What we're all looking for is someone who doesn't live there, just pays for it.

If I think something I buy is worth more money than I pay, and if I like the people I'm buying from, I have to tell them they're undercharging me. I don't feel right until I tell them. If I buy a sandwich that's very very filling, and if the person I buy it from doesn't know how great it is, I have to tell him.

I don't feel like I get germs when I hold money. Money has a certain kind of amnesty. I feel, when I'm holding money, that the dollar bill has no more germs on it than my hands do. When I pass my hand over money, it becomes perfectly clean to me. I don't know where it's been—who's touched it and with what—but that's all erased the moment I touch it.

10

Atmosphere

B:
I
wanted to make a film that showed how sad and lyrical it is for those two old ladies to be living in those rooms full of newspapers and cats.

A:
You shouldn't make it sad. You should just say, "This is how people today are doing things."

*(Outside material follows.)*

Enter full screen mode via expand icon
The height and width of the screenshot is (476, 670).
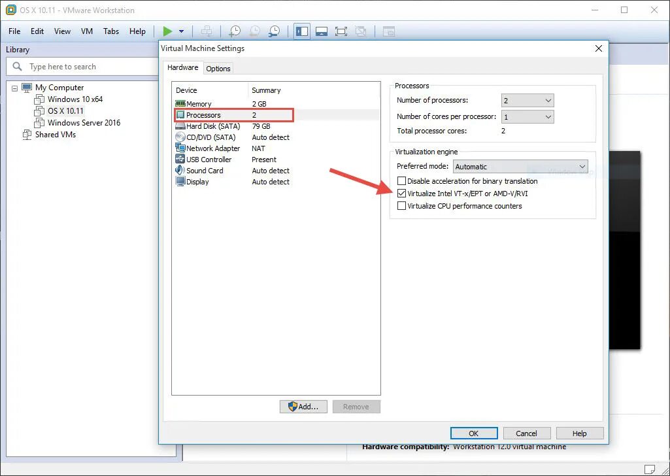[x=341, y=31]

Space is all one space and thought is all one thought, but my mind divides its spaces into spaces into spaces and thoughts into thoughts into thoughts. Like a large condominium. Occasionally I think about the one Space and the one Thought, but usually I don't. Usually I think about my condominium.

The condominium has hot and cold running water, a few Heinz pickles thrown in, some chocolate-covered cherries, and when the Woolworth's hot fudge sundae switch goes on, then I know I really have something.

(This condominium meditates a lot: it's usually closed for the afternoon, evening, and morning.)

Your mind makes spaces into spaces. It's a lot of hard work. A lot of hard spaces. As you get older you get more spaces, and more compartments. And more things to put in the compartments.

To be really rich, I believe, is to have one space. One big empty space.

I really believe in empty spaces,
although, as an artist, I make a lot of junk.

Empty space is never-wasted space. Wasted space is any space that has art in it.

An artist is somebody who produces things that people don't need to have but that he—for
some reason
—thinks it would be a good idea to give them.

Business Art is a much better thing to be making than Art Art, because Art Art doesn't support the space it takes up, whereas Business Art does. (If Business Art doesn't support its own space it goes out-of-business.)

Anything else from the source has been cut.